I just learned this morning that the amazing writer Ray Bradbury passed away. Ray Bradbury! My heart is sick....

One of my earliest memories is of being read to by my young mother. She'd checked a book out from the Webster County Library (amazing place full of shadows and the smell of paper and with ladders for reaching your books down from tall shelves). The book was full of short stories, and the one she read to me made the hair stand up on my neck. I connected with those words in a way that my young self couldn't describe.

I can still recall being curled up on the green sectional sofa, gazing out the living room window at Mr. Gordon's morning-glory-covered porch across the street, my bare legs in their summer shorts feeling itchy from the rough upholstery, my ears listening to words that transported me. I never forgot the story and rediscovered it again as an adult, hidden perfectly in the chapters of Dandelion Wine. Reading it once more instantly transported me back to my childhood.

Time travel. So appropriate.... And how lucky a kid was I, anyway?, having a mother who read Ray Bradbury to me!?

So many writers have shaped my life, but Mr. Bradbury holds a special place of honor. I think it's because he alone articulated what I can recall feeling in my childhood heart. Things I saw and experienced but had no words for.

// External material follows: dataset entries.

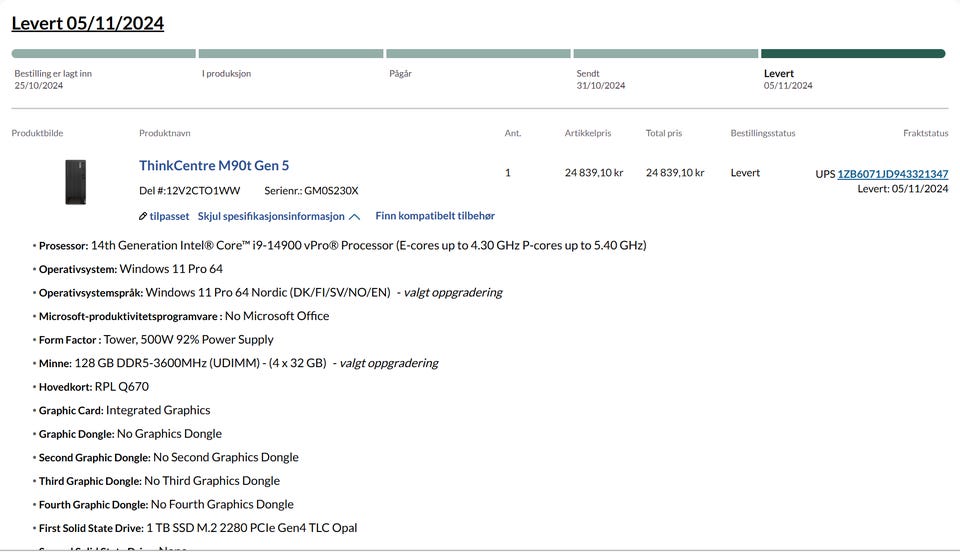Click the dark green Levert progress segment

[852, 54]
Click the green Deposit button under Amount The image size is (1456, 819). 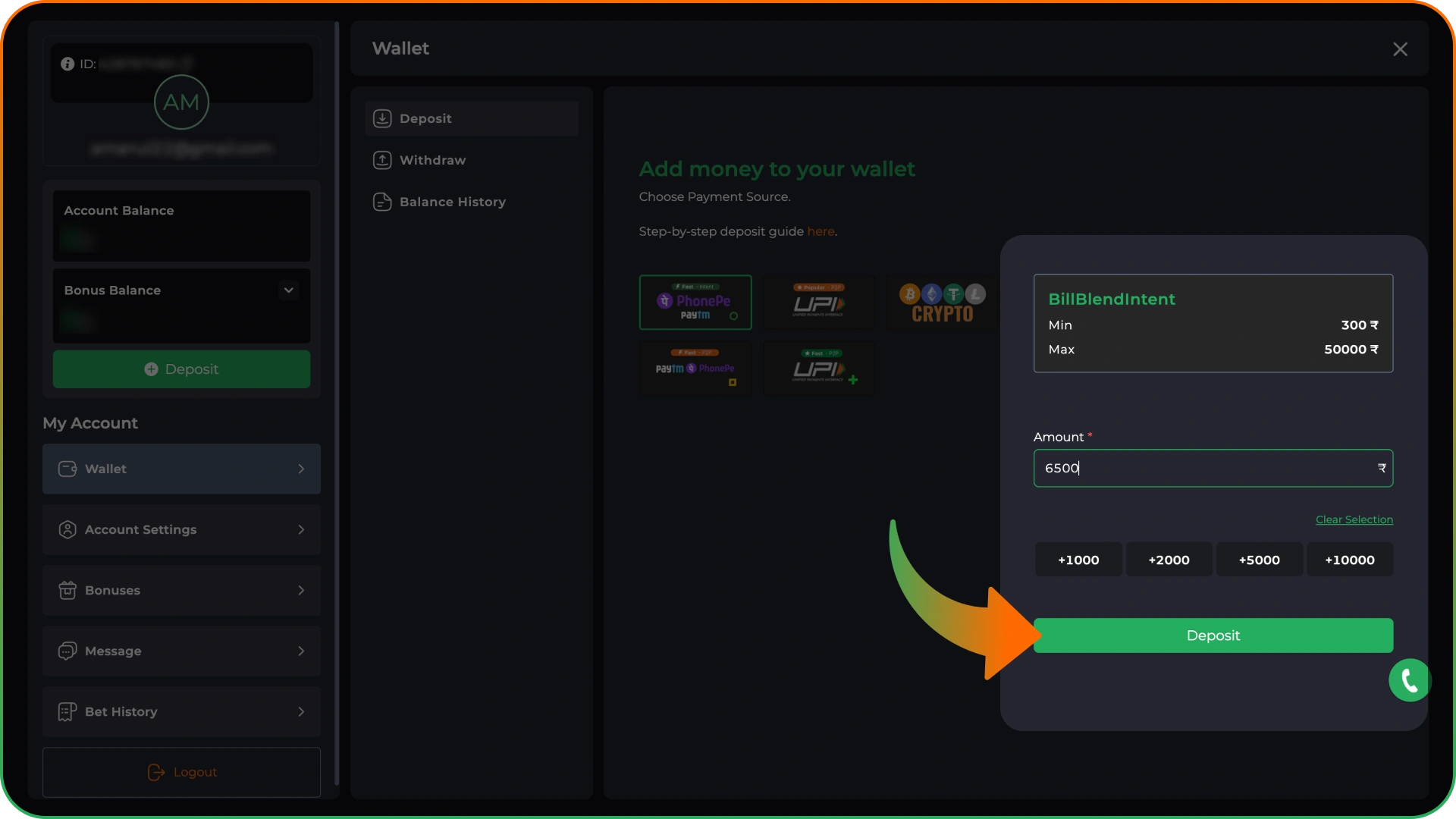[1213, 635]
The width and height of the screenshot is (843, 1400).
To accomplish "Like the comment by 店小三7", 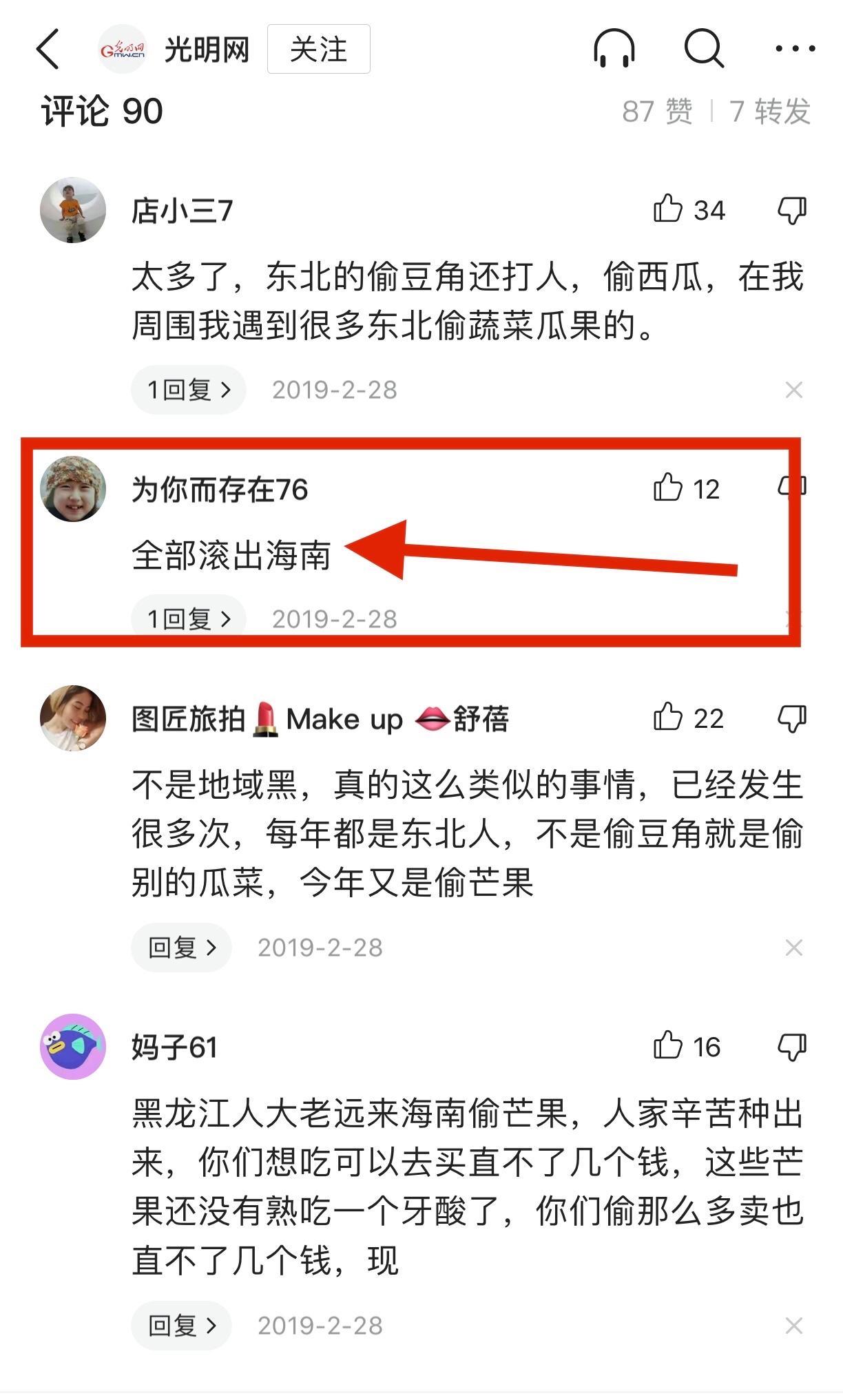I will pyautogui.click(x=667, y=209).
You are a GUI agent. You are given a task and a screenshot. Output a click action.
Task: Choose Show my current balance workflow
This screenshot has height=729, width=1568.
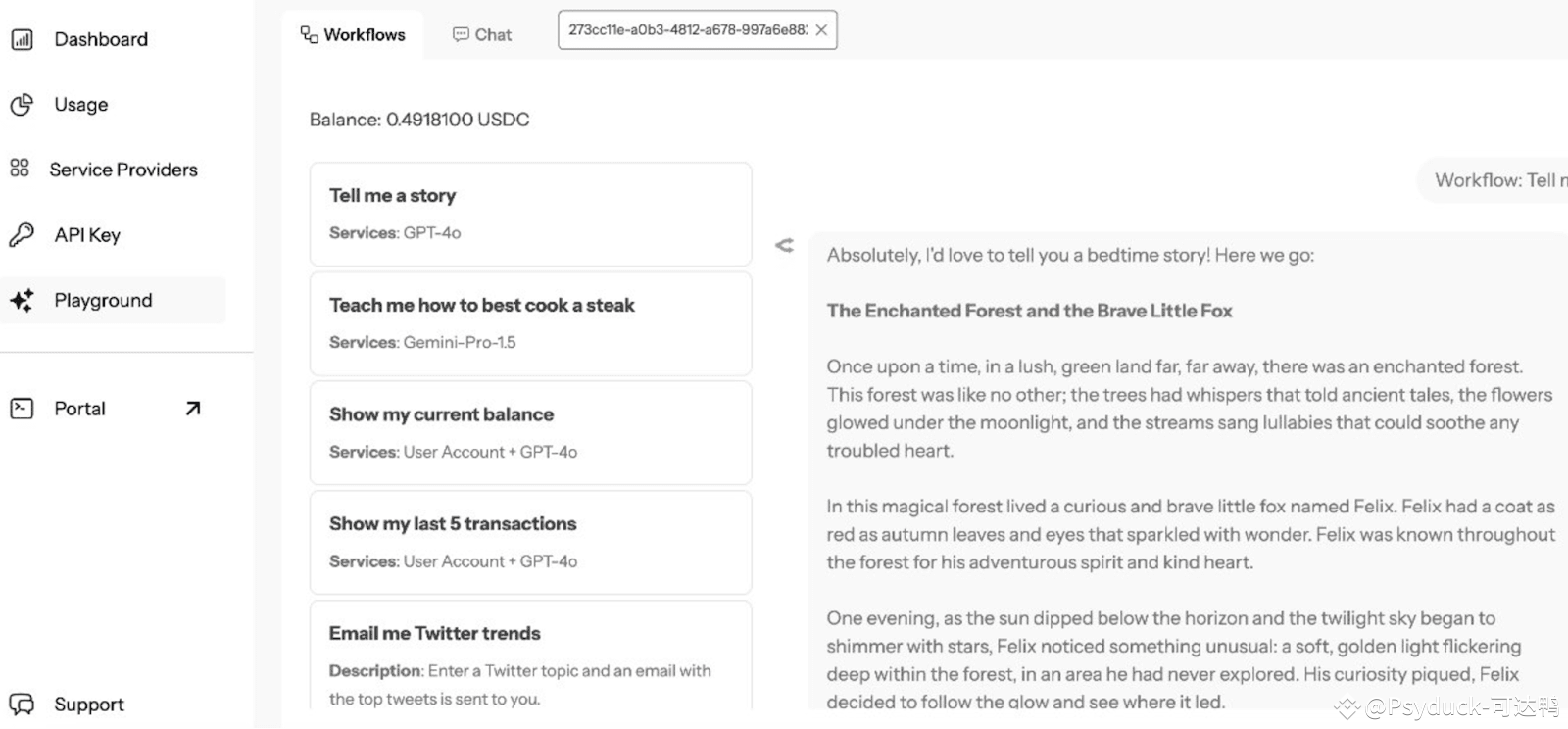pyautogui.click(x=531, y=433)
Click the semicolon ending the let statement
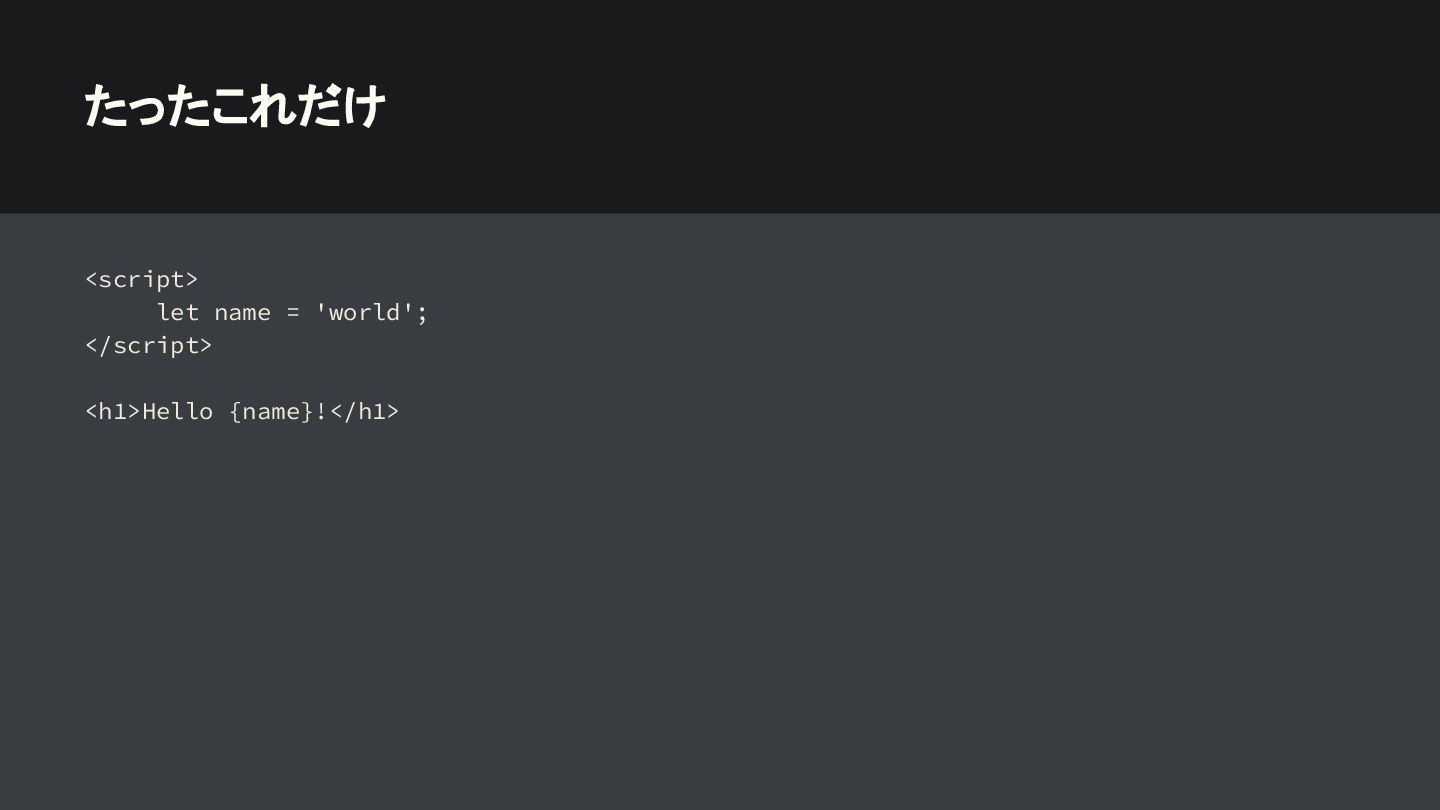 [x=422, y=314]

It's been a million years since I was a kid. My bookshelves are now teeming with collections of his stories, things I reread often. And when I do, I am instantly connected to the young self that I once was (and still am inside), the deep thinker that felt the passage of Time and the sadness and sweet beauty of every autumn, the child that feared death and wondered about the future....

Such a kindred spirit!

Goodbye, Mr. Bradbury.... Your words will live on and move generations forever. They are carved on my heart and I will never forget you.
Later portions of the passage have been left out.